Migração de fiéis ajuda a explicar proliferação de instituições religiosas pelo país
A migração de fiéis entre instituições de diferentes matrizes religiosas é uma das explicações para o surgimento de uma igreja por hora no país, analisa a teóloga Maria Clara Bingemer, professora da PUC-Rio. Dados divulgados pelo GLOBO mostram que desde 2010 foram registradas na Receita Federal 67.951 "organizações religiosas ou filosóficas" — uma média de 25 por dia. Segundo Maria Clara, novas associações não conseguem necessariamente manter os fiéis por muito tempo, o que transforma os templos em lugar de trânsito.
Como explicar o fenômeno da proliferação de igrejas de diferentes matrizes religiosas?
Para considerar igreja tem que ter um certo numero de fiéis, normas, sistemas rituais, códigos.. É fato que, nesse movimento neopentecostal, tem gente que está criando igreja no fundo do quintal. Então, a gente teria que ver o que chamar de igreja, o que está se aplicando nesse sentido, se existe um crescimento quantitativo de várias agremiações em torno da religião, da fé, ou se são pequenos movimentos.
E do ponto de vista do fiel? Por que a demanda por novas instituições parece crescer?
Há muita migração entre as igrejas hoje. Os fiéis dessas igrejas neopentecostais, muitas vezes, são ex-católicos, ex-protestantes, enfim, estavam em outras religiões e resolveram migrar. Mas também não permanecem; elas são lugar de trânsito.

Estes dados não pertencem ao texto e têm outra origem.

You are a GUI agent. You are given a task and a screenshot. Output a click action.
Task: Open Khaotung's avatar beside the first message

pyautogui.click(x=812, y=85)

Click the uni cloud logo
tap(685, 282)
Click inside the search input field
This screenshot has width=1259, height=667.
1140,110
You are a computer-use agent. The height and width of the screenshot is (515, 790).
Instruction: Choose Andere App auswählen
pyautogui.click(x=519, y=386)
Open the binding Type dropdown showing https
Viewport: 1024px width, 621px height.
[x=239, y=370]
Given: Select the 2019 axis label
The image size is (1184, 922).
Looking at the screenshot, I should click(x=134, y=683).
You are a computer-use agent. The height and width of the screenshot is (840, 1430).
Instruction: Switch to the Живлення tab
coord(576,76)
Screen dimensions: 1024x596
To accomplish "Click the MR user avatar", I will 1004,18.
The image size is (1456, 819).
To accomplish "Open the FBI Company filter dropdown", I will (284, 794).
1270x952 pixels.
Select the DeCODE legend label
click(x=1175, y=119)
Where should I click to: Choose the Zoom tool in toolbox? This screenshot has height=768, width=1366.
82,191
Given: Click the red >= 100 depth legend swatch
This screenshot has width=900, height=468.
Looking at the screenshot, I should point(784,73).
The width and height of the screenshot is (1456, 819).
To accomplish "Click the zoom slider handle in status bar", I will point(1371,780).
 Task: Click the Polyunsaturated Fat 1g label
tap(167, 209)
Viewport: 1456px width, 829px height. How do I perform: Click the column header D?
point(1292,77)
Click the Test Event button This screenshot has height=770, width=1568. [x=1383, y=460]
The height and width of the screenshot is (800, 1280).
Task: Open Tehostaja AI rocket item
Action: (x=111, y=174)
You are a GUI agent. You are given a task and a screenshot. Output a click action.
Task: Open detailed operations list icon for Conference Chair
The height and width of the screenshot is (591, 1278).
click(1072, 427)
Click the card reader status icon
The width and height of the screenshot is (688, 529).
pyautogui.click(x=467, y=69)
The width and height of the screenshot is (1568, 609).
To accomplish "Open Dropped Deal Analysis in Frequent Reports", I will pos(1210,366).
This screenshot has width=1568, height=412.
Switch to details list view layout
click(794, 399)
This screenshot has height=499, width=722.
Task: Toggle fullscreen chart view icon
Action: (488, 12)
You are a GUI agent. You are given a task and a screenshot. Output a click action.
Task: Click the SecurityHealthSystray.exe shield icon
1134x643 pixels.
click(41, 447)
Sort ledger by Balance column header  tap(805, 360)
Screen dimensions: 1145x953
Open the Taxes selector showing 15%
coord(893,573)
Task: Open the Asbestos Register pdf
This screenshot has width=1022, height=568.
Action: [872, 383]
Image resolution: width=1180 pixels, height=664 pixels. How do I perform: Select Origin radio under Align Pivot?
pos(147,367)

É possível que novas igrejas funcionem como filiais das instituições mais conhecidas?
A Igreja Universal (do Reino de Deus) funciona assim: são franquias. O bispo (Edir) Macedo instaurou esse sistema, que tem sido estudado pela teologia, uma igreja mercadológica, que forma pastores a toque de caixa.
A situação de crise que o país atravessa fomenta a busca por instituições religiosas?
Certamente. Acho que hoje, com aumento do desemprego, da desigualdade, as pessoas tendem a buscar a instancia espiritual não só como consolação, alívio, mas como esperança. Se as instâncias terrenas não estão funcionando, vamos pedir a Deus.
A expansão dos grandes centros urbanos e crescimento das cidades médias ajudam a explicar o alto número de novas associações religiosas?
A igreja tradicional, católica e protestante, era um fenômeno mais rural. Tudo girava em torno da igreja. Com esse deslocamento do campo para a cidade, as pessoas incham as periferias, e o modus vivendi é diferente, as afinidades não são geográficas. Uma pessoa atravessa a cidade para celebrar o culto. O crescimento urbano tende à despersonalização das relações.
A proliferação de pregadores de destaque, visto como figuras públicas, também impulsiona o surgimento de novas instituições religiosas?
Às vezes padres, pastores, líderes religiosos que adquirem destaque atraem (fiéis), sim. Mas não vejo alguém de destaque agora, capaz de mobilizar multidão. Acho que o Papa Francisco ocupou esse espaço. Tivemos a época do Padre Marcelo Rossi, que ocupava galpões em São Paulo. No Rio, não sei se tem isso hoje em dia. Tem pastores na televisão. Mas não temos mais os grandes pregadores, da palavra. Não estamos bem servidos nesse sentido, o que também não é ruim. Tudo que é centrado no culto à pessoa não é muito a filosofia das igrejas. O Papa Francisco não estimula o culto à idolatria, por exemplo.